Broken Windows, Broken Lives

NEW YORK TIMES Editorial: …When Judge Shira Scheindlin of Federal District Court in Manhattan ruled a year ago that stop-and-frisk policies were unconstitutional, she ordered a pilot program for officers to wear cameras that record interactions with the public. The program will be in precincts with the most stop-and-frisk cases, including the North Shore of Staten Island, where [Eric] Garner lived. That is a promising development. So was the announcement this month by the Brooklyn district attorney, Kenneth Thompson, that he would no longer prosecute most minor marijuana cases. More than 70 percent of people arrested for marijuana have no convictions of any kind. Though whites and minorities don’t differ much in marijuana use, more than 85 percent of people arrested for marijuana in New York City are black or Hispanic.

[Mayor Bill] de Blasio is a stout defender. The tactic was embraced in the crime-plagued New York of 20 years ago. But while violence has ebbed, siege-based tactics have not. The Times reported on Friday that the Police Department made 394,539 arrests last year, near historical highs.
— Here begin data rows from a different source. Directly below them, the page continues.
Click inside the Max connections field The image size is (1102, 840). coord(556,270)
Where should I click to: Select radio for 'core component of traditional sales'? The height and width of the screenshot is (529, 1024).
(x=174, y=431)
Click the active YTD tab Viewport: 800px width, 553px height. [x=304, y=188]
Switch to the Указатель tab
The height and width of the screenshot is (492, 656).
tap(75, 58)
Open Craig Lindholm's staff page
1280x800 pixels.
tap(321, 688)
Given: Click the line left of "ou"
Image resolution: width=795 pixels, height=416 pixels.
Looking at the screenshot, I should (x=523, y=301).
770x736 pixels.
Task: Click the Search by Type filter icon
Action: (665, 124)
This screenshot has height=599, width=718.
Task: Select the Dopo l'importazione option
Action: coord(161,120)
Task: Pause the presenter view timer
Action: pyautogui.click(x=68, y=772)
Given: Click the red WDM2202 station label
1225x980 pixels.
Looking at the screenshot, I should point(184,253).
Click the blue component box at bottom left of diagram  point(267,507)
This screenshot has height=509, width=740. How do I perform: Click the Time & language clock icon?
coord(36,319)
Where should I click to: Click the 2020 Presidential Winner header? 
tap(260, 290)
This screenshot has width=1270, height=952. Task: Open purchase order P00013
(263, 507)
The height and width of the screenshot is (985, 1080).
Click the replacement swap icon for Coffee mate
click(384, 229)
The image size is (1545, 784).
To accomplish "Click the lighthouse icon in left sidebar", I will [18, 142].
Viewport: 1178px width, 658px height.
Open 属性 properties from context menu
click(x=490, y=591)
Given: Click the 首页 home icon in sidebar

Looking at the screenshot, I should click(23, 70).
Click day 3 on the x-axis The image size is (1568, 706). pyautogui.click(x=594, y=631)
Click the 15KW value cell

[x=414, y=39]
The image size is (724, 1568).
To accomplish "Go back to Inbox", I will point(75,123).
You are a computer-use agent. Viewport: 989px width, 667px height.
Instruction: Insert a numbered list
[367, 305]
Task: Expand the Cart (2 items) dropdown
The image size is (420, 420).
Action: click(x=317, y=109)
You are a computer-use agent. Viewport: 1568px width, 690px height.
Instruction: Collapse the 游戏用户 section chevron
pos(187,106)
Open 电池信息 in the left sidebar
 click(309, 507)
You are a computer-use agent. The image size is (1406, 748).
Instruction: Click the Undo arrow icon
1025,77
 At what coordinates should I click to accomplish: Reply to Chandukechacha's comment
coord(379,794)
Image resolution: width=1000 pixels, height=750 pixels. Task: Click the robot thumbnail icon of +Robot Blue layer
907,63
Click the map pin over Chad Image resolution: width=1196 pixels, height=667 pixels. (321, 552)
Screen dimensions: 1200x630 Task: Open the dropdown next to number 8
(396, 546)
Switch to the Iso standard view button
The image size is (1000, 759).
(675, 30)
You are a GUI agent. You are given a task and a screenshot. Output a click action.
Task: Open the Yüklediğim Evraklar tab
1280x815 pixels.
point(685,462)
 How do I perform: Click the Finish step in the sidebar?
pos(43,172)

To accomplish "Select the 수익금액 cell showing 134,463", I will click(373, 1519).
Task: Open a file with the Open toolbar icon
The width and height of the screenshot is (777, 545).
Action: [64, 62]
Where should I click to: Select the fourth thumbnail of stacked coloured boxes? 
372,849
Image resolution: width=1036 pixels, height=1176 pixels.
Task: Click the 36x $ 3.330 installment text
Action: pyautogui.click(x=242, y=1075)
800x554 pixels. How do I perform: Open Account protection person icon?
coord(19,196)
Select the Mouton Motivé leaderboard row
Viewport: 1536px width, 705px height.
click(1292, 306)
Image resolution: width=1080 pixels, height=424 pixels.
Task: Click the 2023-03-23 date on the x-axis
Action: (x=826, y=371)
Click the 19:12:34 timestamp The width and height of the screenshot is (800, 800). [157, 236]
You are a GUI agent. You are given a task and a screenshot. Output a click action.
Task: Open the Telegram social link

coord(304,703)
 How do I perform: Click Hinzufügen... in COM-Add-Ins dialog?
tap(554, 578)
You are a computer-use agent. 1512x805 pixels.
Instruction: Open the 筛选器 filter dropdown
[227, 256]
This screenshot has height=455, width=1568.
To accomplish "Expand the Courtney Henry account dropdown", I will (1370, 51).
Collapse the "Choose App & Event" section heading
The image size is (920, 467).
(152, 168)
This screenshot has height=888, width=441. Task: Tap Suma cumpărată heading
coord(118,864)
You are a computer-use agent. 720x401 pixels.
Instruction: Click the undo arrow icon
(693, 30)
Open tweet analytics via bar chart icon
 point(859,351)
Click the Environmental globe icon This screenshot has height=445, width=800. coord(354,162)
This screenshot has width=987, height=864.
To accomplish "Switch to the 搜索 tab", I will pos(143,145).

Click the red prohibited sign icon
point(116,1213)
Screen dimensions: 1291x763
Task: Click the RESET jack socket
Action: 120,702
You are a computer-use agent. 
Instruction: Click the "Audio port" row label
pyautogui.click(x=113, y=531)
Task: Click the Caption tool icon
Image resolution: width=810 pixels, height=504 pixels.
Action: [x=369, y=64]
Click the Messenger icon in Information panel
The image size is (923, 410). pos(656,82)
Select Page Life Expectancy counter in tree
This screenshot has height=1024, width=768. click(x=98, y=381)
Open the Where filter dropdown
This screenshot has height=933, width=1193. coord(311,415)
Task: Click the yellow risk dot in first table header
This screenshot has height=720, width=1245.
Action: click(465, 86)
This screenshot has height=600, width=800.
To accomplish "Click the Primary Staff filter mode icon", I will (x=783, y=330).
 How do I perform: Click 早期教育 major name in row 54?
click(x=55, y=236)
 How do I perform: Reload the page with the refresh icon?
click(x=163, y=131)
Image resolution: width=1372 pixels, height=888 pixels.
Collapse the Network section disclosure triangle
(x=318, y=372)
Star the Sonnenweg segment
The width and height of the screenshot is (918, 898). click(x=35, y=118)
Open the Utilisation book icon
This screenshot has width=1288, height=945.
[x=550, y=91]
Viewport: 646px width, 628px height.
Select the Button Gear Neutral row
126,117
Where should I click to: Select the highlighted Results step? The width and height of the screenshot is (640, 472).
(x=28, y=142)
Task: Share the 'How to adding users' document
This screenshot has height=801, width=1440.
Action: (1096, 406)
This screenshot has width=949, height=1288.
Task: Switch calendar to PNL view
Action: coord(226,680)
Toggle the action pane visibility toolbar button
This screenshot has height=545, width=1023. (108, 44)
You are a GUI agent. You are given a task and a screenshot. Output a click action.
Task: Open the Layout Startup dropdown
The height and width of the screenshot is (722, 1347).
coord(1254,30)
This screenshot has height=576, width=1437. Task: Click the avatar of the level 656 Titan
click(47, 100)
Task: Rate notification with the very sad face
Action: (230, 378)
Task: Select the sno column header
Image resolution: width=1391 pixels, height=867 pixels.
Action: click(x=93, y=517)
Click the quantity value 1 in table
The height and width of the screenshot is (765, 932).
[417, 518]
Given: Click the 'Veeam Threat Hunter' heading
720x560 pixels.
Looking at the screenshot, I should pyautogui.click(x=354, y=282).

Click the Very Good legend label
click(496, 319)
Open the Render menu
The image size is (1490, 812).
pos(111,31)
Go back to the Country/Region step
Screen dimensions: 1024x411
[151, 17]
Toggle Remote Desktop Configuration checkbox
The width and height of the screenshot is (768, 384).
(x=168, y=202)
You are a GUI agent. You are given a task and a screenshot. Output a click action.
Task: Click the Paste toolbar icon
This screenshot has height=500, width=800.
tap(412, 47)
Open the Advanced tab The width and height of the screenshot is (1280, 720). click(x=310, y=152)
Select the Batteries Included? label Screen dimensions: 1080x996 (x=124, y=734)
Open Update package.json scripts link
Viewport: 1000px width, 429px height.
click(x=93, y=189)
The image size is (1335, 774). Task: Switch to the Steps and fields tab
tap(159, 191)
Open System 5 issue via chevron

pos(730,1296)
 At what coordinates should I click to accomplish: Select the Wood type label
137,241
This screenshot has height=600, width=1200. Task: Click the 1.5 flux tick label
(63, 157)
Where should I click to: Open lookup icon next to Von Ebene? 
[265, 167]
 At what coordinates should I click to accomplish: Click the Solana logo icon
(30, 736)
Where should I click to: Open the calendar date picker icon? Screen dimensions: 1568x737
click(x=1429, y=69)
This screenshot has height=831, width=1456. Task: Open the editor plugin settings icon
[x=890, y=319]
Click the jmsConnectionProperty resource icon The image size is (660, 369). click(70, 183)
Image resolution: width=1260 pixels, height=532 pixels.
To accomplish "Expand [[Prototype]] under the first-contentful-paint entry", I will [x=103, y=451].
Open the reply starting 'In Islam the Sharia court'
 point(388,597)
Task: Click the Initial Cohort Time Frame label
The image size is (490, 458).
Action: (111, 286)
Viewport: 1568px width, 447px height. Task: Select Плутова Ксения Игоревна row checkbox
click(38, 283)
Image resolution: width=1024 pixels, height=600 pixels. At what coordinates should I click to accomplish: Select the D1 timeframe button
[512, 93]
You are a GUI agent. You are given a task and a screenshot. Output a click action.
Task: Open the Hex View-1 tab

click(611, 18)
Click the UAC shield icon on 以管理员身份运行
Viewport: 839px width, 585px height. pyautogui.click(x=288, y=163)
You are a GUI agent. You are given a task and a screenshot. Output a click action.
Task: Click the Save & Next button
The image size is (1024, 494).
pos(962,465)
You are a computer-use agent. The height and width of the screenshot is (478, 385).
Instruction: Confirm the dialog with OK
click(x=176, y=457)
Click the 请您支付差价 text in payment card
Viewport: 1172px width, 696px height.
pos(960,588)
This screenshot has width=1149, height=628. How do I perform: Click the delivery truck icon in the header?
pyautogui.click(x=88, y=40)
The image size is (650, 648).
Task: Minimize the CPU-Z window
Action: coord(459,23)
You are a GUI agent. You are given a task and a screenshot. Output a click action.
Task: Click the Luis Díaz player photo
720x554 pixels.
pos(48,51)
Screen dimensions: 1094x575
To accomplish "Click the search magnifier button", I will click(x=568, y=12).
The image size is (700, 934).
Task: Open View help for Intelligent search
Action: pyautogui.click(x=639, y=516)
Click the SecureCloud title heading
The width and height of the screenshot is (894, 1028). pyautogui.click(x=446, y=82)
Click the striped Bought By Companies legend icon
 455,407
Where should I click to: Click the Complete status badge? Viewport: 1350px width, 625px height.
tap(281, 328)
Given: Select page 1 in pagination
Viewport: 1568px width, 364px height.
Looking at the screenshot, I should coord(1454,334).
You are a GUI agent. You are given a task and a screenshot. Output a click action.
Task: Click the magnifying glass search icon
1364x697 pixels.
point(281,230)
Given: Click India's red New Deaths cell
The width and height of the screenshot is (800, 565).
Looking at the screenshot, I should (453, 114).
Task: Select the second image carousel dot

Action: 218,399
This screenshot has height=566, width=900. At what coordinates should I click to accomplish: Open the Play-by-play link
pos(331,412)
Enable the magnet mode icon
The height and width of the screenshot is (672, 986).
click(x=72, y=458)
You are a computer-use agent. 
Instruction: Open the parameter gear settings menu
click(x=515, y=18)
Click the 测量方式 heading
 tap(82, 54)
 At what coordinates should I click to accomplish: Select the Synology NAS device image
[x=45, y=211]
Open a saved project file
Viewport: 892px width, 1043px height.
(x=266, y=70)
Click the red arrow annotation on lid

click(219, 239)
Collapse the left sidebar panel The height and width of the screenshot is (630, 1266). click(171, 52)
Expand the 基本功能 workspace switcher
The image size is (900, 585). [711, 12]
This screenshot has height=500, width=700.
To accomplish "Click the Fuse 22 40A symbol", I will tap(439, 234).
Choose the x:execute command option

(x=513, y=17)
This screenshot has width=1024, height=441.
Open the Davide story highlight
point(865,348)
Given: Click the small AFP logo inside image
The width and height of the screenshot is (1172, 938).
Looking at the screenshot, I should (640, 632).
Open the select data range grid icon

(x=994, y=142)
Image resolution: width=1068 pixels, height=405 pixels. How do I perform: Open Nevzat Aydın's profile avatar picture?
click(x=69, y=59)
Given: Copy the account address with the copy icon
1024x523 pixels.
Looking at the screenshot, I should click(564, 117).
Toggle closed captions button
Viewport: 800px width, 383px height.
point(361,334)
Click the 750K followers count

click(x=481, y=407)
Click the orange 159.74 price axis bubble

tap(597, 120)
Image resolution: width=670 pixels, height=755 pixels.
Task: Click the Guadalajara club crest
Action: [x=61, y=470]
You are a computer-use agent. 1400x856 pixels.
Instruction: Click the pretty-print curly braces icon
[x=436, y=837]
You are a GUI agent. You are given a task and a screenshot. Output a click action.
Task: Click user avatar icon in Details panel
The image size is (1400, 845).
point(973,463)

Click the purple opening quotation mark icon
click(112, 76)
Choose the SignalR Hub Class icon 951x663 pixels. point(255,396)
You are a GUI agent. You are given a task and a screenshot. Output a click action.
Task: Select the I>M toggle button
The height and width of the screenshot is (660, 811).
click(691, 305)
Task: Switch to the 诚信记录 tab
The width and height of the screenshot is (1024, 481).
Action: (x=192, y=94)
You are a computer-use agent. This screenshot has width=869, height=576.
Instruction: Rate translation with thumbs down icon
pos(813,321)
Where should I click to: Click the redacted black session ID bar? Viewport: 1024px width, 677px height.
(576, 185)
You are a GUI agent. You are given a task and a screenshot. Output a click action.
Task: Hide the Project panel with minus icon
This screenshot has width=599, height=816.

The mayor and the commissioner should acknowledge the heavy price paid for heavy enforcement. Broken windows and its variants — “zero-tolerance,” “quality-of-life,” “stop-and-frisk” practices — have pointlessly burdened thousands of young people, most of them black and Hispanic, with criminal records. These policies have filled courts to bursting with first-time, minor offenders whose cases are often thrown out, though not before their lives are severely disrupted and their reputations blemished. They have caused thousands to lose their jobs, to be suspended from school, to be barred from housing or the military. They have ensnared immigrants who end up, through a federal fingerprinting program, being deported and losing everything… (more)

EDITOR: Perhaps we should continue to enforce the laws, but mitigate the penalties, as is being done with marijuana offenses.

In NYC, you can imbibe in private but not in public. Nothing the matter with that.